Can you rewrite the listing from the line with "Open ブックマーク表示 in the left window" up to and including the line with "[x=1282, y=273]", keeping the requests and shifting every coordinate in the answers up by 41? Leave the pictures out.

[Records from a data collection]
>> START
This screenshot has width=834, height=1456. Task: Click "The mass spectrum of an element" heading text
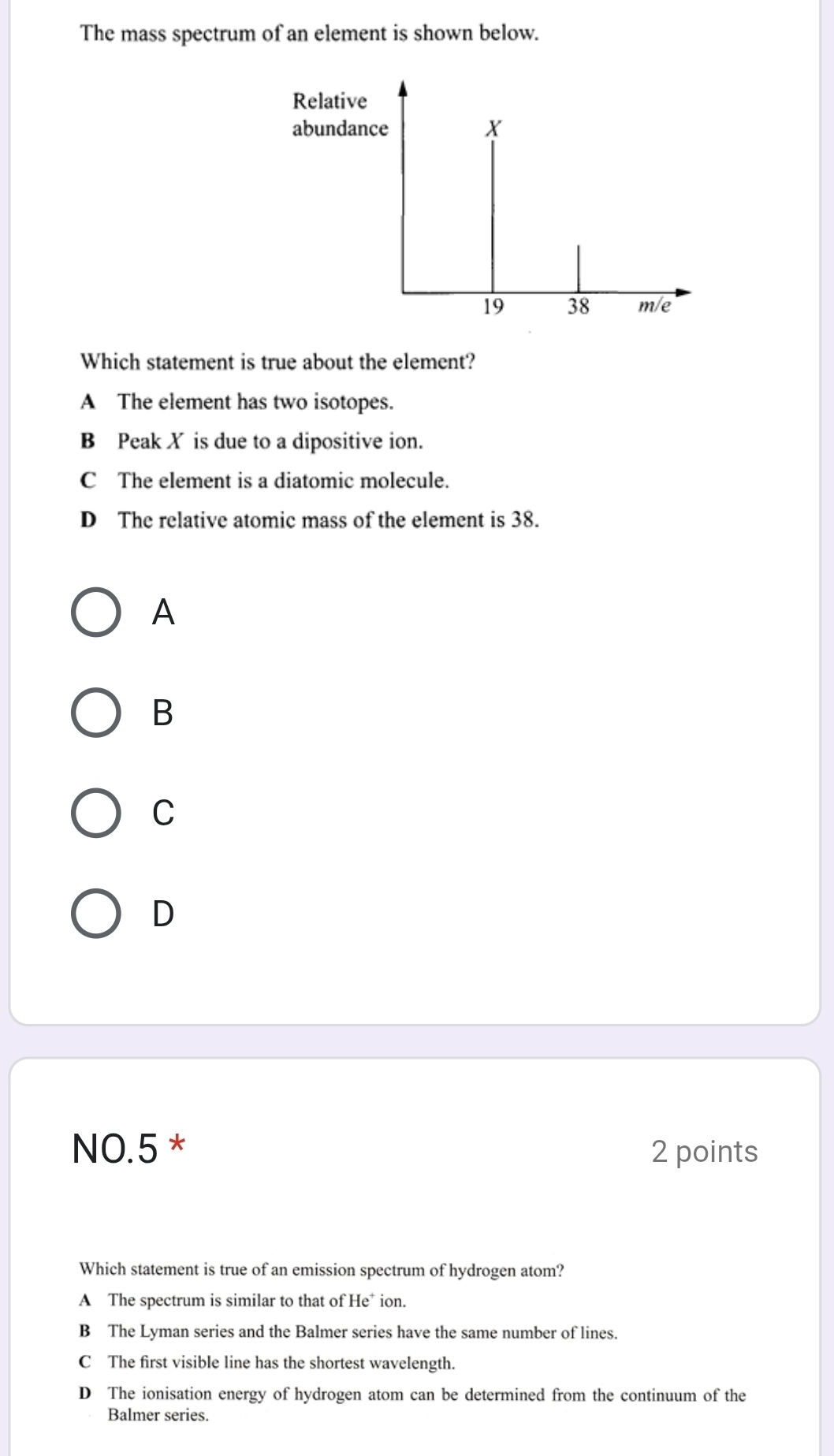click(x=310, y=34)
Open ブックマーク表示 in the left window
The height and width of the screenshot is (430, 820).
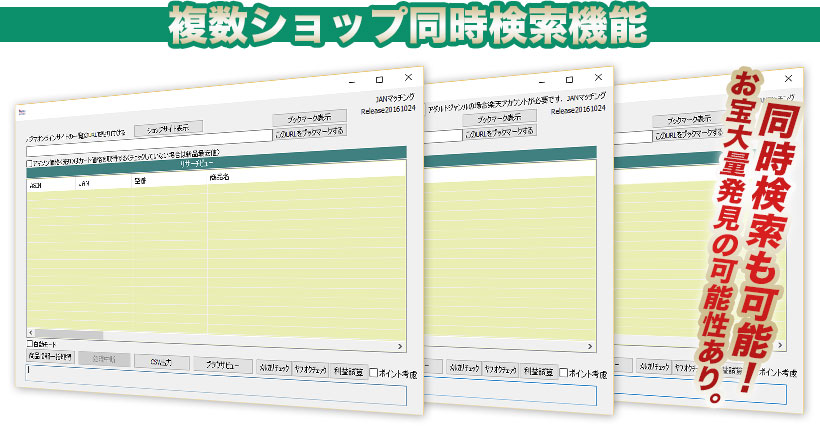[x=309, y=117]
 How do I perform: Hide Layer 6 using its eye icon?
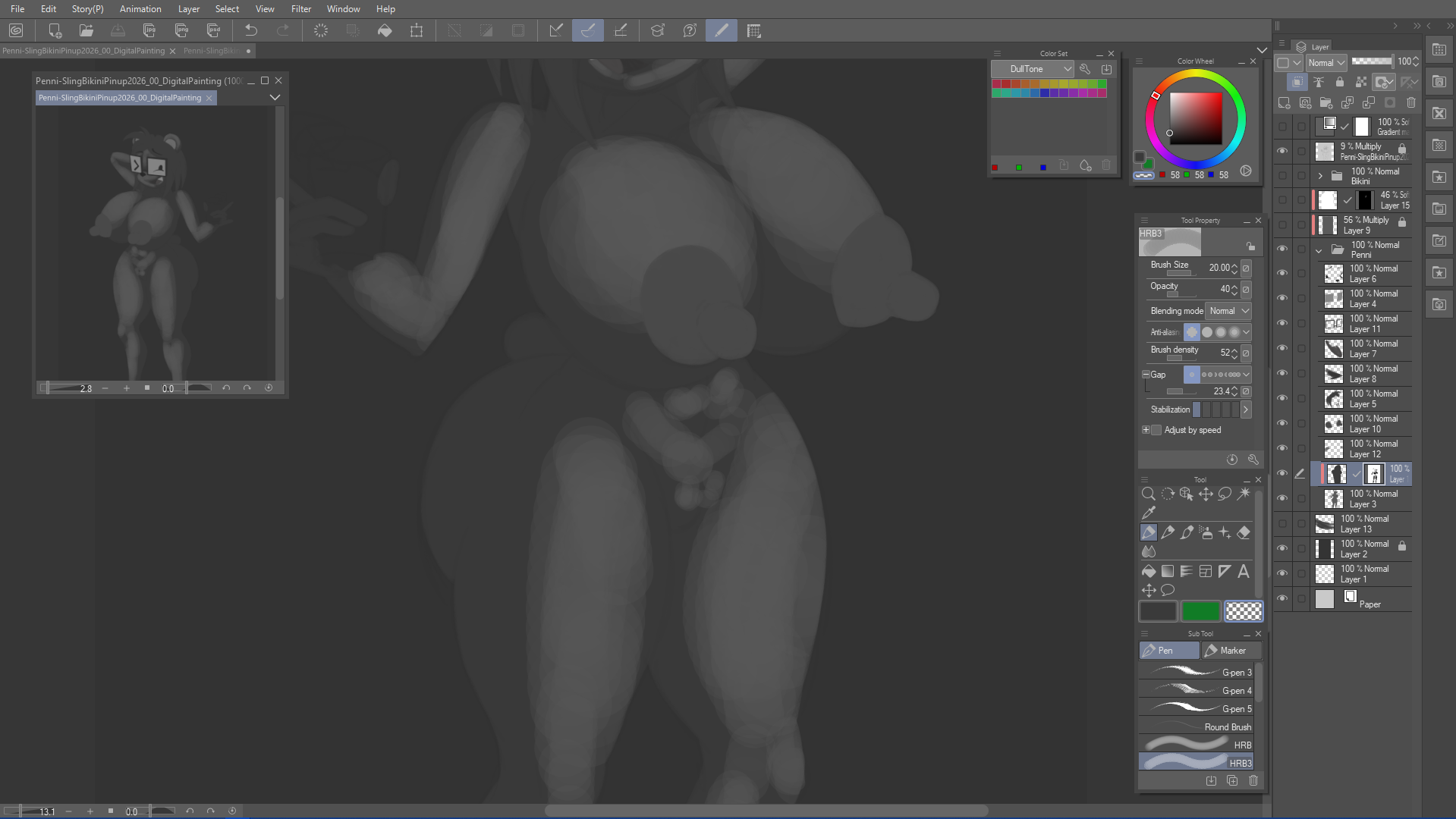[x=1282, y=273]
>> END
>> START
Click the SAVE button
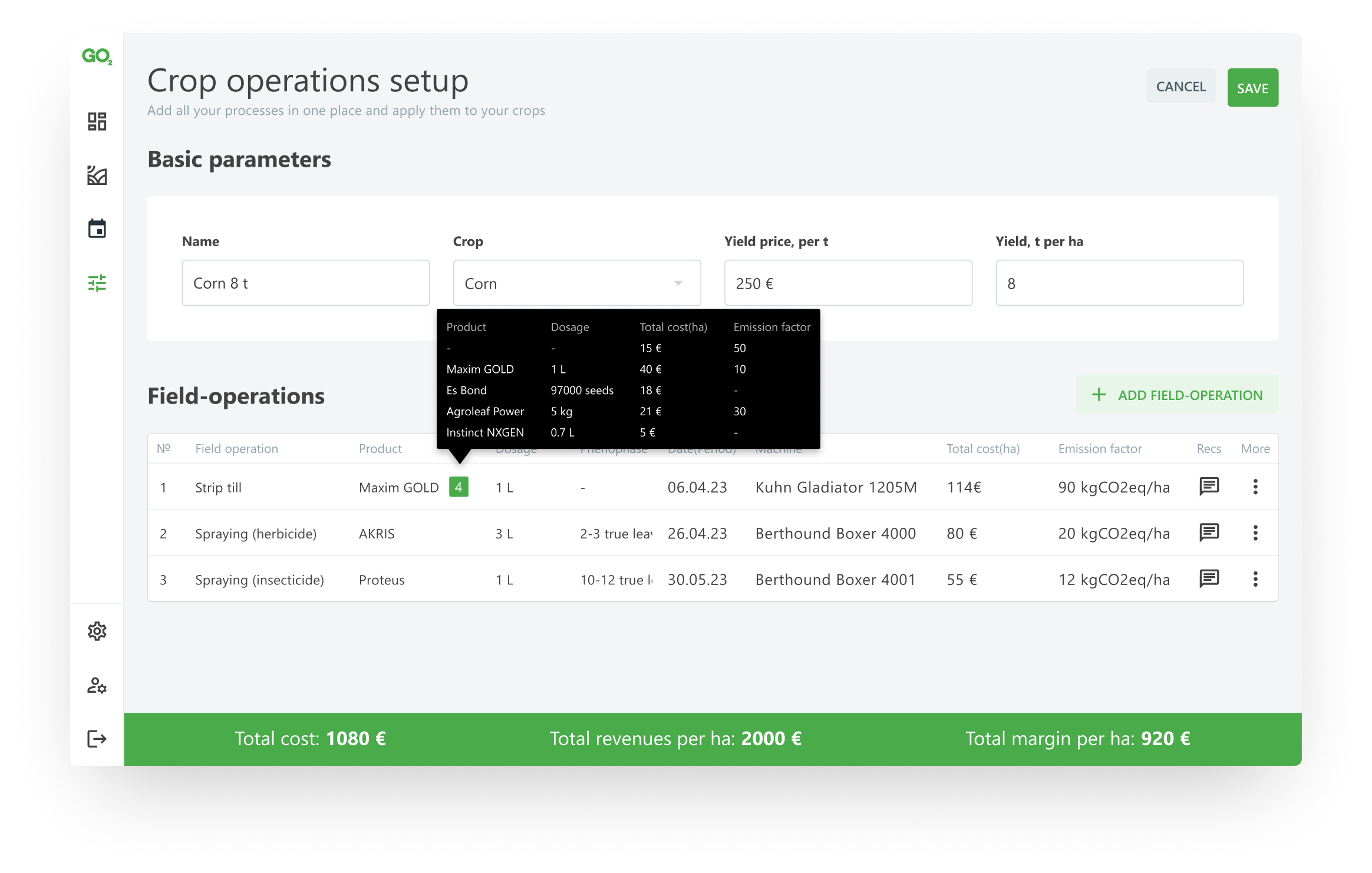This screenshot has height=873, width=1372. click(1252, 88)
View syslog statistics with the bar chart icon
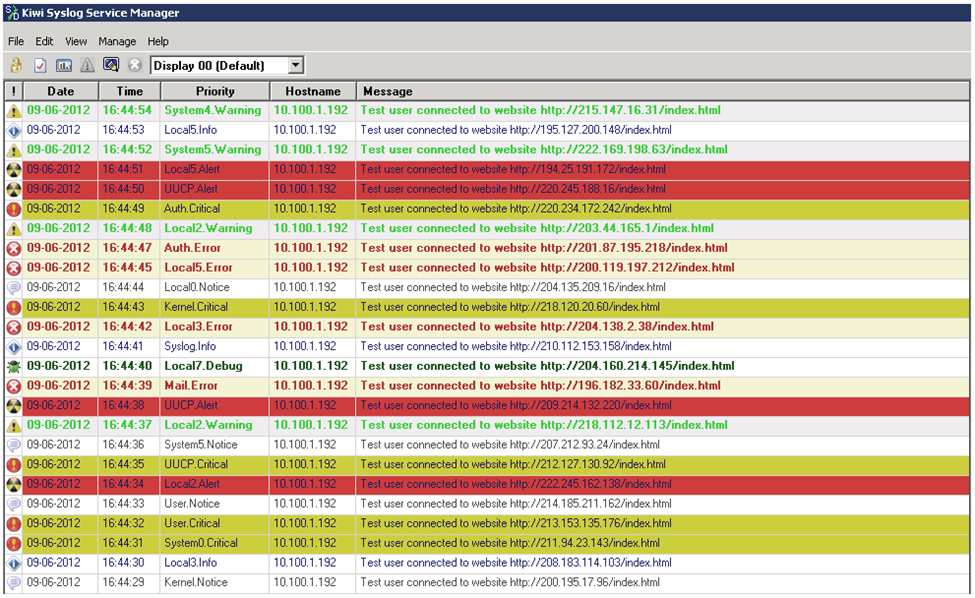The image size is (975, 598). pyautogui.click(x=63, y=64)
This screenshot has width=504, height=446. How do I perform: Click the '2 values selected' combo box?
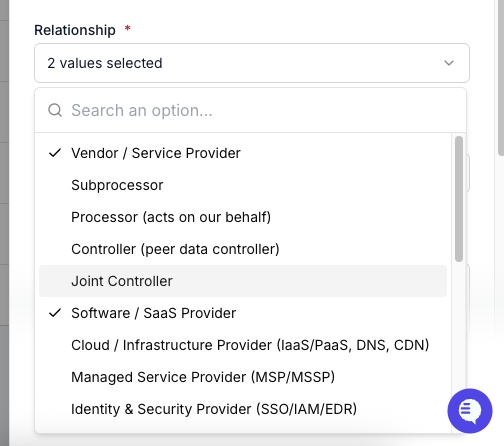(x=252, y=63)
>> END
■ **EXERCISE OUTPUT**
Open ブックマーク表示 in the left window
The height and width of the screenshot is (430, 820).
[x=350, y=158]
 How do I perform: Hide Layer 6 using its eye icon?
[x=1323, y=314]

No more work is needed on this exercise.